Rodney Wayne Williams stands trial accused of murdering Tiffany Taylor

A jury who heard the murder case against a man who allegedly killed a teenager after arranging her payment for sex was told that the 65-year-old lied to the police and tried to flee to Darwin in the weeks following her death. of the girl. .

Rodney Wayne Williams, 65, pleaded not guilty to the murder of Tiffany Taylor in Waterford West, south of Brisbane, on July 12, 2015.

The teenager was reported missing from her family after her boyfriend Gregory Hill last saw her leave the motel room they lived in a few days earlier.

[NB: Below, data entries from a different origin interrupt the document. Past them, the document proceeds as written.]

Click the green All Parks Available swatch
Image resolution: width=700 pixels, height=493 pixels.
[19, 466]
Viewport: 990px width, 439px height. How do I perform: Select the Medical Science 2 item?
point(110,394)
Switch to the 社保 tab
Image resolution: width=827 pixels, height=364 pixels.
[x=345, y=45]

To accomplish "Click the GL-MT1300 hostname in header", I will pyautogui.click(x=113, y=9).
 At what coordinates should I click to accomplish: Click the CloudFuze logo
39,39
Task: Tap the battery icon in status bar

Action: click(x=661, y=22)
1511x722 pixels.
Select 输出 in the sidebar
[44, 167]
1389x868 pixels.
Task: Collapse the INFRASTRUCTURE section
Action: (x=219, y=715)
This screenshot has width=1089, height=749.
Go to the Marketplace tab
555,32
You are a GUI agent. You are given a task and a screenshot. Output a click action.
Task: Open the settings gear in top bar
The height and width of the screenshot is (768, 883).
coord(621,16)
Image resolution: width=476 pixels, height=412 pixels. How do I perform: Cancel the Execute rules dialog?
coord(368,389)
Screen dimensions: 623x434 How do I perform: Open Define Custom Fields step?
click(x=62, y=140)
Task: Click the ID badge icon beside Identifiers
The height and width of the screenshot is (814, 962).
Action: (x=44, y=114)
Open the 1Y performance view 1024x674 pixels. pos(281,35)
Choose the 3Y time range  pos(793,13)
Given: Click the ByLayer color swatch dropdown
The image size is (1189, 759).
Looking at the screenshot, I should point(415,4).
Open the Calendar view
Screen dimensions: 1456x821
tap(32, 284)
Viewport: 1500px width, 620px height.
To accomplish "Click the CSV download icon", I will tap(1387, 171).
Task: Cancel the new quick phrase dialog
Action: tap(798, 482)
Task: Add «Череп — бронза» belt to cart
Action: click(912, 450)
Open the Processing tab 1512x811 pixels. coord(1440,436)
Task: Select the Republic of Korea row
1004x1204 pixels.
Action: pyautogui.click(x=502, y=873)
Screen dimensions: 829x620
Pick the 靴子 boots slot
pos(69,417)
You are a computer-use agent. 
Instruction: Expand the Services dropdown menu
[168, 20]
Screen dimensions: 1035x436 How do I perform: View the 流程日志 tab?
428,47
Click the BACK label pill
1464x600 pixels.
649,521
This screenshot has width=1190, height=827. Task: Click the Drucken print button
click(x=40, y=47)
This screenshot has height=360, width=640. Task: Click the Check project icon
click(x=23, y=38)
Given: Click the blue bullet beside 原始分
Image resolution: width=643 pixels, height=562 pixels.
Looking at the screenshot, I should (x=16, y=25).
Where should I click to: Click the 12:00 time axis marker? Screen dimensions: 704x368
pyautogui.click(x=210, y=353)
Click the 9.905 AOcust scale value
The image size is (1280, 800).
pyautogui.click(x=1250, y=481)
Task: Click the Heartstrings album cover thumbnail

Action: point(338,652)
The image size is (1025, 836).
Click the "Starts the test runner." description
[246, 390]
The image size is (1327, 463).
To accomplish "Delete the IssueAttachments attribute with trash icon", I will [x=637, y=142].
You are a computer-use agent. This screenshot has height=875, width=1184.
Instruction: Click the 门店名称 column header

The Crown claims that Ms. Taylor went to meet Mr. Williams after she agreed to pay $ 400 for sex.

The couple met on a dating site.

In her final remarks to the Brisbane Supreme Court, Crown Attorney Caroline Marco said that Mr. Williams never intended to pay Ms. Taylor any money since he didn’t have any.

The court was told that Mr. Williams then sent a message to Ms. Taylor on the dating site where he apologized for not being able to meet her.

Ms. Marco said it was a lie and Mr. Williams had tried to claim that he had not met the teenager that day.

“Mr. Williams sent this message to create a fake story claiming he never met Tiffany Taylor, to hide that he was the last person to see her…” he said.

During the three-week trial, the jury had seen CCTV footage from at least two toll booths of the couple traveling together in Mr. Williams’ car.

“Mr. Williams clearly met with Ms. Taylor, the prosecution presented enough evidence to draw that conclusion even in the absence of arguments that he (did not have),” Ms. Marco said.

Ms. Marco said that Mr. Williams later admitted to the police that he met Ms. Taylor that day but left her alive before returning home.

The court was told that the jury had seen evidence showing data from Mr. Williams and Ms. Taylor’s cell phones that showed they were in the same place at the same time.

Ms. Taylor's remains have never been found.
Camera iconMs. Taylor’s remains have never been found. Credit: Provided

Ms. Marco said the jury should conclude that this evidence further proved that the couple had been together at some point on the day of Ms. Taylor’s alleged death.

“It is no mere coincidence that the two phones belong to people who were … in circumstances where the situation was ripe for a dispute between them,” said Ms. Marco.

Ms. Marco referred to evidence provided by several men during the trial that they had also arranged paid sex with Ms. Taylor who had sometimes asked for money before performing any sexual acts.

“The only rational explanation you can draw from is that Mr. Williams killed Mrs. Taylor and did it intentionally,” she said.

Ms Marco said that although the prosecution did not have to prove where or when the alleged murder took place, Mr. Williams likely killed Ms. Taylor in Larapinta, where the couple had car sex.

The court was also told that Ms. Taylor’s blood was found in Mr. Williams’ car, which is said to have been caused by a bloody nose.

“Mr. Williams told police in his written statement that when Mrs. Taylor got into her car she asked for a handkerchief and saw that she had blood on her nose,” said Ms. Marco.

“In her interview, she said she got into the car with a handkerchief full of bloody nosebleeds.

“He later told police he had left blood on the door, as he found out while cleaning his car.”

The court was told that 11 of the 14 bloodstains returned a DNA profile matching Ms. Taylor, while seven of those samples matched unique DNA profiles.

“One of the spots on the passenger was only visible in forensic lighting, and the other spots were very small and hard to miss if he was trying to clean up the blood,” said Ms. Marco.

Tiffany Taylor was last seen leaving her motel room by her boyfriend in July 2015.
Camera iconTiffany Taylor was last seen leaving her motel room by her boyfriend in July 2015. Credit: Provided

The court was told that Mr. Williams had also tried to flee Queensland to Darwin before police intercepted him at the station.

“(She had a) bag full of lots of spare clothes, toiletries, and sentimental items, including what appeared to be her children’s badges,” said Ms. Marco.

Mr. Williams’ defense attorney Kim Bryson will present his closing brief to the jury on Thursday afternoon.

The teenager’s body was never found.

The trial, before Judge Peter Applegarth, continues.